On Behalf of | Sep 3, 2020 | Bankruptcy |

When a person or business is unable to pay debts, sometimes the solution is to file for bankruptcy. Though these filings have been on the decline recently, experts believe the numbers will soon rise. Most people here in Michigan understand that filing for bankruptcy will have an impact on their finances, but they may not understand exactly what that means. For one thing, it can have a significant effect on a person’s credit report.

The first matter is how long the bankruptcy actually stays on a person’s credit report. In the case of Chapter 7 bankruptcy, it will show up on a credit report for 10 years. For Chapter 13 bankruptcy, it is only there for 7. Though that may seem like a long time, the good news is that the impact will lessen over time. A bankruptcy can’t be totally removed before the proper time has passed, but reports of delinquent accounts may drop off before then.

For those who file for bankruptcy, there are still ways to improve their credit report even if the filing is still there.
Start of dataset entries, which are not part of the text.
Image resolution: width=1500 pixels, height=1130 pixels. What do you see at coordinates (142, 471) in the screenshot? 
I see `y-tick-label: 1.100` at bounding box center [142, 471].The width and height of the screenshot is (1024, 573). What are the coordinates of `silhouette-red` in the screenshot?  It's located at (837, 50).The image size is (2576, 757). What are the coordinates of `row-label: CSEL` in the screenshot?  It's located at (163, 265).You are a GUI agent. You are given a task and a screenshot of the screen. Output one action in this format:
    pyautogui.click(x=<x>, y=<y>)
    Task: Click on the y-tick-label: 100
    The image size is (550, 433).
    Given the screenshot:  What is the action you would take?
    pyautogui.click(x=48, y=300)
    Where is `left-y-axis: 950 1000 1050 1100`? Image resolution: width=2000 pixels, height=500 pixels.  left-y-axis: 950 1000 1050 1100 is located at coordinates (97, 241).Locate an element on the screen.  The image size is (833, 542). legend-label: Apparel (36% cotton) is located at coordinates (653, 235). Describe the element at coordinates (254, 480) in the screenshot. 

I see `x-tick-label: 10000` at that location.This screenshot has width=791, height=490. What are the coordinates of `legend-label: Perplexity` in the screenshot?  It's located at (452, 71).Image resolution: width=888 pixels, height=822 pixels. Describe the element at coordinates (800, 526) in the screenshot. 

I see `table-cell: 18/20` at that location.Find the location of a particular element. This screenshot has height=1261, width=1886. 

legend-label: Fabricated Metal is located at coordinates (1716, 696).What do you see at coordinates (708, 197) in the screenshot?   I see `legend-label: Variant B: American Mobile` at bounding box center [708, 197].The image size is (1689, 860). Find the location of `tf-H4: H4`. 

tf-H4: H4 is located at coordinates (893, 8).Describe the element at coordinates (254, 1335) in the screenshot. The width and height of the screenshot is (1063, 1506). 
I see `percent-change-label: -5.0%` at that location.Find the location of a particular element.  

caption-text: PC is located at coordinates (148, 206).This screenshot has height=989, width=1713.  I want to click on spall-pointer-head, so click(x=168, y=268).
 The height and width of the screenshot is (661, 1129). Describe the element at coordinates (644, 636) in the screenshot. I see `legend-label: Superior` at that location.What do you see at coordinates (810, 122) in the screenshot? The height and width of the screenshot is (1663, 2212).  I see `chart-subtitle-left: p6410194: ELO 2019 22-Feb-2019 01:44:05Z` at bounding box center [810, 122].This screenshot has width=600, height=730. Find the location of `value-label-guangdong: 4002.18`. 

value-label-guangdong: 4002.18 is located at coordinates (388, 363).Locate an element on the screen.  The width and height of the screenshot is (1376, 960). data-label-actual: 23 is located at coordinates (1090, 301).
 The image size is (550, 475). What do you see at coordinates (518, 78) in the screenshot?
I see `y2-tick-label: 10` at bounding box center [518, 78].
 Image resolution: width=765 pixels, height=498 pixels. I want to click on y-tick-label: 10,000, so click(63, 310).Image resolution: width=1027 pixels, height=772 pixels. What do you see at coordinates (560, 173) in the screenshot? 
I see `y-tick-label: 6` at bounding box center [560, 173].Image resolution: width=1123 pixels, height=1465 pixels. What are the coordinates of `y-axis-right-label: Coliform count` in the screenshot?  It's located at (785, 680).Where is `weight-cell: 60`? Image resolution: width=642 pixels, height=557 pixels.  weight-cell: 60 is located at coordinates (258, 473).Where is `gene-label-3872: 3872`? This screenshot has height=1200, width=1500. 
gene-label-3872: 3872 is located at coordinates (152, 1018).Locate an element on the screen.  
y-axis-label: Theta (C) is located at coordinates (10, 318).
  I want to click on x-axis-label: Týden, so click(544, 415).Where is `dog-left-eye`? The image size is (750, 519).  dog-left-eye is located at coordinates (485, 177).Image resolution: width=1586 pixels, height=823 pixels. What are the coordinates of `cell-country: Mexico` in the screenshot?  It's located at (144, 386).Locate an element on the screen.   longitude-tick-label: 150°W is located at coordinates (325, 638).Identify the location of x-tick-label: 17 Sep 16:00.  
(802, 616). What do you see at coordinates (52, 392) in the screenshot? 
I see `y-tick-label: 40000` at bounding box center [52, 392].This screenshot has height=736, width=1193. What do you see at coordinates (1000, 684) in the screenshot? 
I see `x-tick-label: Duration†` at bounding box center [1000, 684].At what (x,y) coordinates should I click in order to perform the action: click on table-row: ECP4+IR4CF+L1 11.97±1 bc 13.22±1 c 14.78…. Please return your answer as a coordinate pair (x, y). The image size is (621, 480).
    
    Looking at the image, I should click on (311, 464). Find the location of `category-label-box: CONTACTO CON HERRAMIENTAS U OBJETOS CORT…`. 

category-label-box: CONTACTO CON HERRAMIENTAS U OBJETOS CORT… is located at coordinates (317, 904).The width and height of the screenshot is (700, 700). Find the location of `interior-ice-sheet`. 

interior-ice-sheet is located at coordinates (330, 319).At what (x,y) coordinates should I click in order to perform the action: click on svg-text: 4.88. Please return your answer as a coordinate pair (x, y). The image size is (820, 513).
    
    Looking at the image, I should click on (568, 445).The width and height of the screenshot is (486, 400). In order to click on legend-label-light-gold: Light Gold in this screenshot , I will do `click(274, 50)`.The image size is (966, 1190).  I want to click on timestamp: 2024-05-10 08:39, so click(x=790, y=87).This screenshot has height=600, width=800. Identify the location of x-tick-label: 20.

If the person makes a point to pay bills on time, reduce debt and cultivate helpful financial practices, this can all go a long way in improving one’s credit score. If the person cannot obtain a regular credit card, he or she may apply for a secured one, which requires a cash deposit up front.

In any case, filing for bankruptcy should be no cause for shame, as it is something many people have to do at some point during life. It may be a good idea for those here in Michigan considering this option to consult a bankruptcy attorney. Doing so can help ensure that the process is completed properly, getting the person off on the right foot to a new and better financial future.